Do these statements agree with the post on crowdsourcing papyrus transcription? Answer yes or no for each and quote the words of the post that decide it.
1. Menus can be reliably transcribed by OCR.
2. A free login is needed to take part in Zooniverse projects.
3. Most of the projects Zooniverse hosts relate to astronomy.

**DOCUMENT TEXT**
......
They’re Crowdsourcing Papyrus Transcription!

July 28, 2011

One of the hot time-wasting-at-work activities for underemployed and geeky office workers this summer has been the New York Public Library’s What’s on the Menu? project, which asks the public to help transcribe historical restaurant menus from a very large collection.  Menus can’t be reliably transcribed automatically by Optical Character Recognition (OCR), because they tend to use unusual fonts and layouts. In further evidence that there’s a passionate user group out there for nearly any topic, volunteers at the menu transcription project have so far transcribed 475,731 dishes  from 8,821 menus.

What else can’t reliably be transcribed by OCR? Papyri! (Or anything written by hand; for the ancient world this mostly means papyri.)  The Ancient Lives project invites the public to help transcribe items from the Oxyrhynchus Papyri, whose excavation is described at some length.  The project has gotten a lot of press, and there has also been discussion on academic list-servs, with some skepticism about whether the public will be willing and/or able to crowdsource ancient Greek handwriting, and some concerns about the ethics of asking the public to contribute to a project while giving nothing in return.

Ancient Lives is hosted by Zooniverse, which describes itself as a “citizen science” website, and hosts multiple crowdsourcing projects, the majority related to astronomy – participants are asked to look at images of space, many from the Hubble telescope, and identify anomalies, classify galaxies by shape, etc.  The site states it has had 445,501 volunteers (a free login is required to participate) and if the testimonials at the site are reflective of this population, the volunteers are largely enthusiastic, and feel they are being rewarded, for example by learning more about astronomy. One keen-eyed amateur astronomer discovered a new phenomenon, now named after her (Hanny’s Vorweerp is the original; they are now a known and soon-to-be-formally-published phenomenon called Vorweerpjes!)

Could Ancient Lives be a teaching tool in the classroom for you?  Could introductory Greek students get practice recognizing Greek letters by transcribing papyri (or would non-standard handwriting confuse them)? Would an assignment to explore the site fit in to a general Greek Civilization class, or a literature class that reads works whose documentation is affected by the finds at Oxyrhynchus (Menander, for example)?  Or might it be a fun way to procrastinate from that syllabus-writing you should be doing this week?
......
**INFORMATION SHOWN**
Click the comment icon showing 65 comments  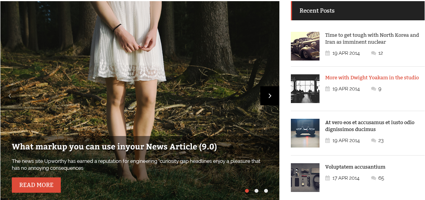tap(373, 178)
......
**CORRECT OUTPUT**
1. No: "Menus can’t be reliably transcribed automatically by Optical Character Recognition (OCR)"
2. Yes: "a free login is required to participate"
3. Yes: "the majority related to astronomy"